## BEGIN Passage to read
# Evil classes



## Jmacc (Oct 16, 2009)

Starting an evil campaign with some friends. It's a Gestalt starting at level one in Faerun. No book of nine swords except general feats. 
I was thinking a Dread Necromancer for one side, and wondering what some of your favorite classes were for evil parties.


----------



## frankthedm (Oct 16, 2009)

Jmacc said:


> Starting an evil campaign with some friends. It's a Gestalt starting at level one in Faerun. No book of nine swords except general feats.
> I was thinking a Dread Necromancer for one side, and wondering what some of your favorite classes were for evil parties.



Warlock. depopulating a town with just your eldritch blast is fun.


----------



## Theroc (Oct 16, 2009)

If Dread Necromancer is one side, then Marshal, Binder, and Warlock are all good options to give the necromancer options outside of spellcasting, for when he runs out of daily spells.


----------



## Jmacc (Oct 16, 2009)

Yeah was thinking about warlock for the other class. I play one in another campaign so was thinking about going away from it, but the unlimited eld blasts, plus the fly and other utilities at higher level make me think it makes a lot of sense.

Are there any really cool evil races that dont have a ridiculous CR in Faerun? I dont have that book, only a few FR books .
*edit* I mean LA sorry, LONG day at work lol


----------



## Theroc (Oct 16, 2009)

CR is irrelevant when making a PC.  LA or RHD are what you're concerned about.  However, I'm not familiar with Faerun really, so I won't be of much help there.


----------



## Ahnehnois (Oct 16, 2009)

Cleric is an excellent gestalt for dread necromancer; improves saves and HD and provides great ways of enhancing your undead. Not infititely blasting like a warlock, but a gestalted character with two full caster classes is not going to run out of stuff very often.

Dragon Shaman is another similar choice; the auras enhance any undead allies and are infinite.

In general, you can euther gestalt two similar, synergistic choices or two polar opposites which complement each other. Good opposite classes include ranger and fighter; evil rangers with human favored enemy are a staple.


----------



## Shin Okada (Oct 17, 2009)

I also vote for Warlock, then Cleric with Trickery domain.

Summon Undead spells are cool. But it takes a round to cast and that is a problem.

Now, if you are invisible, you can cast those spells without breaking your invisibility. Better if you are flying. Fell Flight + Walk Unseen + Summon Undead spells.


----------



## StreamOfTheSky (Oct 17, 2009)

Bard (with ahatever feat it is to have music affect the undead) would be a cool gestalt with Dread Necro, if not a super-powerful one...

Dread Necro is a spellcasting class, so in general you'd want something like Warlock or Fighter that gives lots of passive abilities (as far as I'm concerned 24 hr duration invocations are "passive"  ) since you'll be using your actions to cast spells.  If not that, then something to leave you with significantly better HD, saves, BAB, and/or skill points than Dread Necro could give alone.

Hexblade could be an interesting combo.  Fairly evil full BAB class, and the curse ability is a free action to use.  I think the shadow companion (the PH2 variant, ALWAYS take this over the familiar) also costs no actions to control.  And Mettle is always nice to have.
## END Passage to read
## BEGIN Data excerpts
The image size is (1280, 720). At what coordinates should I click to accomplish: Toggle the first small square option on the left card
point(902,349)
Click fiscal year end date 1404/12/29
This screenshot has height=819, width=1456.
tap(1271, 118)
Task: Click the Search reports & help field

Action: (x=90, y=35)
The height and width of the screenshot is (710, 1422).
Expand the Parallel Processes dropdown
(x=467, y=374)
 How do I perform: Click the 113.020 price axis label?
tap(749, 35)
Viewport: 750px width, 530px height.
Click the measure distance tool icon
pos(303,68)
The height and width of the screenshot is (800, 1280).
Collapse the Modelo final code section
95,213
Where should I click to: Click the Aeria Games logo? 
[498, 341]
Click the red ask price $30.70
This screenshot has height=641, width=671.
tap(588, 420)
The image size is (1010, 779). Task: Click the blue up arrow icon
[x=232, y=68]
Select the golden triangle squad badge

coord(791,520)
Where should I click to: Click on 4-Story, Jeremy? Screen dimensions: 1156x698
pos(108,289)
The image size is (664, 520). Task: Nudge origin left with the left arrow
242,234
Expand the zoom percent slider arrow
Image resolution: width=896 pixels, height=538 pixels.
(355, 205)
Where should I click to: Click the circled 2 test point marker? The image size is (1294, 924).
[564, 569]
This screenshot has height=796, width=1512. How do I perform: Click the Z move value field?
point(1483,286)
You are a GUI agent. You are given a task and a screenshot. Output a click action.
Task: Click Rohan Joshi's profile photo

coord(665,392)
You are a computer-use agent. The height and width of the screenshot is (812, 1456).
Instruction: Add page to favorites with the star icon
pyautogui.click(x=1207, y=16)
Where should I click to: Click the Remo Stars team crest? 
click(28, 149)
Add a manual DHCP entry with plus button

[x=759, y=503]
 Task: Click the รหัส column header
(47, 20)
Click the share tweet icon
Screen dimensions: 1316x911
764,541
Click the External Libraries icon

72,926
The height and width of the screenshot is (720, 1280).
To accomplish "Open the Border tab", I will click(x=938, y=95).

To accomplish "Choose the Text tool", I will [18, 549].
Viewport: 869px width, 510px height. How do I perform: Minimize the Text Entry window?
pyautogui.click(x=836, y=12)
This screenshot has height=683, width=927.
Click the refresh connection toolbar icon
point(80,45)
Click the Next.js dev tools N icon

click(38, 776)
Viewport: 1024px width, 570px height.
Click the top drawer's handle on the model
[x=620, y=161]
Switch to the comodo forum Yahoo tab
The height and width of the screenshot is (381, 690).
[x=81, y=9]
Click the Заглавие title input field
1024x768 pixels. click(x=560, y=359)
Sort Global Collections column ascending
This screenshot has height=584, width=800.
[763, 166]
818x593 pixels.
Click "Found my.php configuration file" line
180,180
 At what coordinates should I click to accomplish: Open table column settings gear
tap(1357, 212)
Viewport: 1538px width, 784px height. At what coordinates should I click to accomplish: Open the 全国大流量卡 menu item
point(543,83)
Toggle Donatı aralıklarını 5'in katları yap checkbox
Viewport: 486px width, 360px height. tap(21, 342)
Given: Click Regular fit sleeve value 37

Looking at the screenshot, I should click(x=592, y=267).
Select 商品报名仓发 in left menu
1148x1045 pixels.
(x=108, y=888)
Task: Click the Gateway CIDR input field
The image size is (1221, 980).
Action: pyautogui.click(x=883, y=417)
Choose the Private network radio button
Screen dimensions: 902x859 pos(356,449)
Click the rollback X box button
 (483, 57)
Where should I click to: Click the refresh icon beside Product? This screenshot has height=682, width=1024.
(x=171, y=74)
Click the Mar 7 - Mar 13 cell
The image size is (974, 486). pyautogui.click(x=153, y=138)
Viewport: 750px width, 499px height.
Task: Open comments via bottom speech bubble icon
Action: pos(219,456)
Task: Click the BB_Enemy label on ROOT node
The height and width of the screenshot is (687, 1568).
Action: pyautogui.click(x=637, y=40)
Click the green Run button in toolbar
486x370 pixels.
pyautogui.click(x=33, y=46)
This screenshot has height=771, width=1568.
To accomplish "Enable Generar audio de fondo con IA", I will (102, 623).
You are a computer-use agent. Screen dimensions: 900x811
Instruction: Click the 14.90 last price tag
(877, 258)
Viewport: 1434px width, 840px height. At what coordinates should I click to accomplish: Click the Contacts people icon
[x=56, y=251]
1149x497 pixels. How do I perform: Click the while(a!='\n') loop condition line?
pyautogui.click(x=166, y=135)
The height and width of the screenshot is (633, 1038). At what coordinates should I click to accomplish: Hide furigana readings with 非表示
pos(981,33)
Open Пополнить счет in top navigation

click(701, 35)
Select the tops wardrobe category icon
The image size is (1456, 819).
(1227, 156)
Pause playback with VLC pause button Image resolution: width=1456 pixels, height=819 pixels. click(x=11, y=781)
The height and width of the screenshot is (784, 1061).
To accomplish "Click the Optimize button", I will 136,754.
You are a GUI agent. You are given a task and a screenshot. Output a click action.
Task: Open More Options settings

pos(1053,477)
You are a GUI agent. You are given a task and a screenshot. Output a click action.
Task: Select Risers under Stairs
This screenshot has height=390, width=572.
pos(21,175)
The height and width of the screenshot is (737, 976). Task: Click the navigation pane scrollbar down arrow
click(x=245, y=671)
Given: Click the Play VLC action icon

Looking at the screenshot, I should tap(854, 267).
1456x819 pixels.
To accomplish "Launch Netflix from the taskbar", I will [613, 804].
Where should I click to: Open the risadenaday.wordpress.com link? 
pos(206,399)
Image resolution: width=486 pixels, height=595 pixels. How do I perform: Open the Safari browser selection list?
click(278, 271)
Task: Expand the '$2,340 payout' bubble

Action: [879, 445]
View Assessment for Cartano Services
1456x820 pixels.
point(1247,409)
## END Data excerpts
### Tasks to carry out
1. In the forum thread, which domain does Shin Okada suggest pairing with Cleric?
2. Write out the records from the line with "This screenshot has height=796, width=1512." to the line with "click(38, 776)", switching "screenshot" to "screen capture" and leaving everything else as it is.

### Solution set
1. The Trickery domain.

2.
This screen capture has height=796, width=1512. How do I perform: Click the Z move value field?
point(1483,286)
You are a GUI agent. You are given a task and a screen capture. Output a click action.
Task: Click Rohan Joshi's profile photo

coord(665,392)
You are a computer-use agent. The height and width of the screen capture is (812, 1456).
Instruction: Add page to favorites with the star icon
pyautogui.click(x=1207, y=16)
Where should I click to: Click the Remo Stars team crest? 
click(28, 149)
Add a manual DHCP entry with plus button

[x=759, y=503]
 Task: Click the รหัส column header
(47, 20)
Click the share tweet icon
Screen dimensions: 1316x911
764,541
Click the External Libraries icon

72,926
The height and width of the screen capture is (720, 1280).
To accomplish "Open the Border tab", I will click(x=938, y=95).

To accomplish "Choose the Text tool", I will [18, 549].
Viewport: 869px width, 510px height. How do I perform: Minimize the Text Entry window?
pyautogui.click(x=836, y=12)
This screen capture has height=683, width=927.
Click the refresh connection toolbar icon
point(80,45)
Click the Next.js dev tools N icon

click(38, 776)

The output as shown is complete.